P.S. I'd like to do without the third-party libraries
I guess you need something like this
function make_tree() {
var tree = document.getElementById("tree");
data.forEach(function(elem){
var elem_parent = document.getElementById("tree_" + elem.level);
if(elem_parent){
var cur_element = document.createElement("li");
cur_element.setAttribute('id','tree_' + elem.level + "_" + elem.id);
cur_element.innerHTML = "<span>" + elem.caption + "</span>";
elem_parent.appendChild(cur_element);
}
else {
var cur_parent = document.createElement("ol");
cur_parent.setAttribute('id','tree_' + elem.level);
var cur_element = document.createElement("li");
cur_element.setAttribute('id','tree_' + elem.level + "_" + elem.id);
cur_element.innerHTML = "<span>" + elem.caption + "</span>";
cur_parent.appendChild(cur_element);
parent_before = document.getElementById("tree_" + (elem.level - 1));
if (parent_before) parent_before.appendChild(cur_parent);
else tree.appendChild(cur_parent);
}
});
}
EXAMPLE FIDDLE
The better answer to this is to simply store the tree structure within your MongoDB document:
{
"0": {
"caption": "Books",
"items": {
"0": {
"caption": "Programming",
"items": {
"0": {
"caption": "Languages",
},
"1": {
"caption": "Databases",
"items": {
"0": {
"caption": "MongoDB"
},
"1": {
"caption": "dbm"
}
}
}
}
}
}
}
}
That has a natural order to it and provides in a single read a very easy way to get a structure that can be traversed in the concept of building a menu.
It is also very simple to update, so to add a new item to, say the "Languages" level, then you have a clear path to update:
db.collection.update(
{},
{
"$set": {
"0.items.0.items.0.items.0.caption": "C++"
}
}
)
And to add another:
db.collection.update(
{},
{
"$set": {
"0.items.0.items.0.items.1.caption": "Pascal"
}
}
)
Now this as with all tree structures does require some knowledge of the level you are inserting at. The design here ( and horribly over-engineered ) is at least allowing easy updates. It is a structure that would be notoriously bad to query but that is not the point.
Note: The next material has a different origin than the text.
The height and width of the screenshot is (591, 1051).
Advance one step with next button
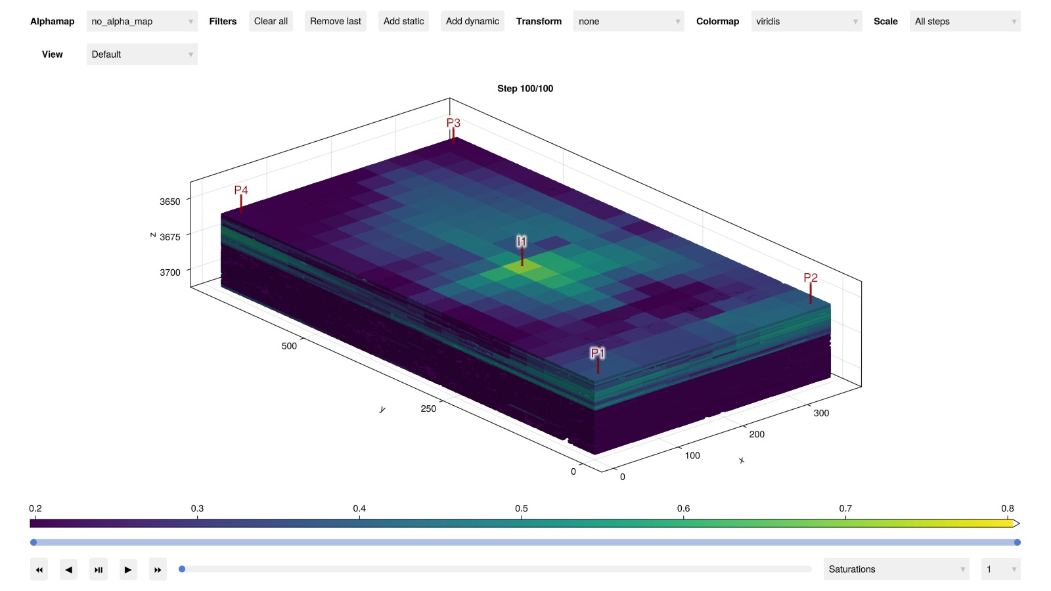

But of course the limitation here is for "small" tree structures (which is still under 16MB and a quite a lot of tree), but for anything that was particularly large that is where larger model implementations come in
The thing with processing trees in the way as presented in the sample data is that each node needs to be pulled in one at at time. So exactly as stated in the documentation you are pulling results like this:
var databaseCategory = db.categories.findOne( { _id: "Databases" } );
db.categories.find({
left: { $gt: databaseCategory.left },
right: { $lt: databaseCategory.right }
});
So there is a a way of pulling all the children out from a given node, but now consider what you need to do in order to add any new items:
So in order to add something in the languages node as was done earlier, not only are you dealing with inserting a new value, but also updating all the other node values in the tree to represent there position as shown in the example documentation.
There are ways around that by "bucketing" the values on nodes in order to allow for insertion and removal, but much as the whole subject of modelling tree structures like this, is way out of scope for an answer on this site.
So for your given use case of producing a menu, you are better off using the native data structure features of your storage and simply storing and calling the data with a native structure to how you are going to use it.